2. 「EUの玄関口」としての物流ハブ化
黒海ルートが制限される中、ウクライナの輸出入の大部分はポーランドやルーマニアとの陸路国境を経由しています。これに伴い、国境周辺には巨大なドライポート(陸上港)や倉庫群の建設ラッシュが起きており、周辺の工業用地・商業用地の地価が急騰しています。リヴィウは単なる「避難先」から、欧州とウクライナを繋ぐ「最強の物流・経済ハブ」へと変貌を遂げつつあります。
3. EU加盟への「アービトラージ(裁定取引)」
ウクライナのEU加盟に向けた交渉は既に始まっています。

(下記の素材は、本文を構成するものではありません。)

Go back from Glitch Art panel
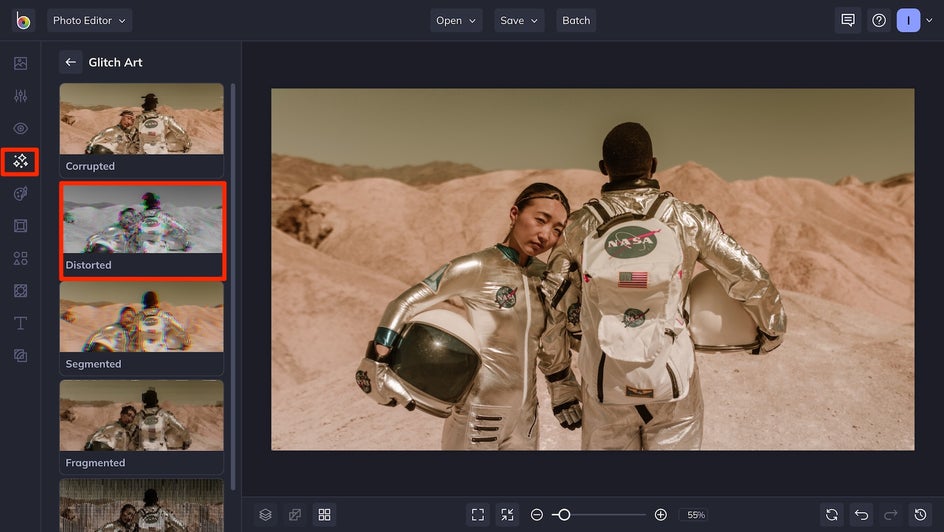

過去の東欧諸国(ポーランドやルーマニアなど)の歴史を見れば明らかなように、「EU加盟国になった瞬間」に、その国の不動産価格は近隣のEU諸国の水準(欧州スタンダード)に向けて一気に跳ね上がります。現在のウクライナの不動産価格はリスクを織り込んだ「ディスカウント価格」であり、EU加盟というイベントに向けた巨大なキャピタルゲイン(値上がり益)を狙うことができます。
4. 外国人でも比較的容易な所有権の取得
ウクライナの法律では、外国人(個人・法人)であっても、アパートメント(区分所有建物)や商業用建物を合法的に購入・所有することが可能です。(※農地の購入には制限があります)。プレビルド(建設中)の物件を安値で購入し、完成時やEU加盟時に売却する投資モデルが、欧米の機関投資家や富裕層の間で静かにブームとなっています。